Activity levels on the up
Resilient domestic demand, as well as brightening demand conditions from key export markets has driven the surge in output and orders.
The latter, illustrated for instance through the Eurozone PMI printing at 54.9 in December, its highest level since April 2011, has been supported by the sharp and sustained depreciation of sterling and with it the boost to export competitiveness.
Effects of weaker pound filtering through
In the months that followed Brexit and the subsequent dive in the pound, the effects of the sterling depreciation on manufacturing exports had been limited. But as expected these effects are now filtering though into not only commoditised sectors but high value sectors, bringing with it a boost to activity levels.

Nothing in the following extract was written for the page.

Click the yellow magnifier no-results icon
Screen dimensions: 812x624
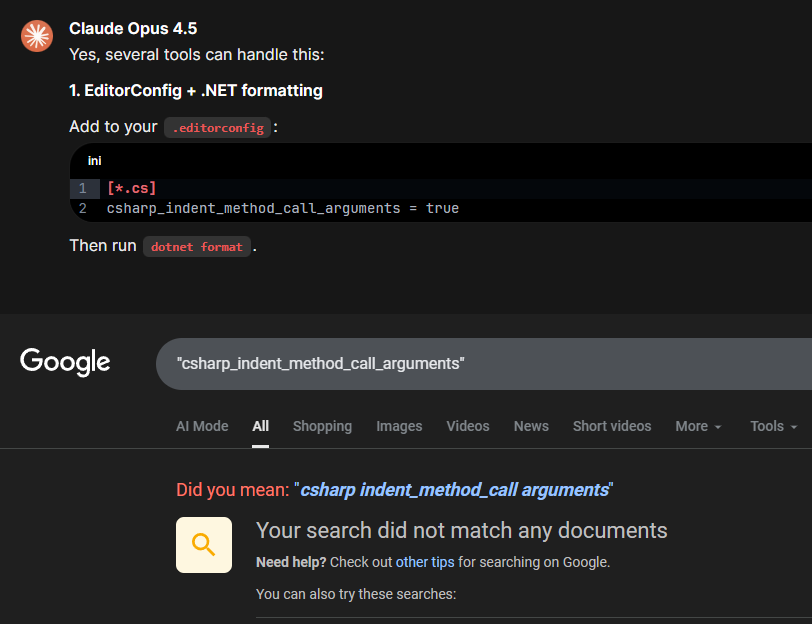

This is illustrated through companies reporting increased levels of new work not only from Europe, but the US, China and the Middle East.
Encouragingly this trend is likely to continue into 2017 as clients expect the weak pound to prevail, allowing the beneficial effects to continue to filter through and with it a boost to output and orders. This should hopefully encourage manufacturers to further expand capacity.
Price pressures building…
As we know though, the flipside of Sterling’s depreciation is the rise in input prices and the pressure this puts on output prices and/or profit margins.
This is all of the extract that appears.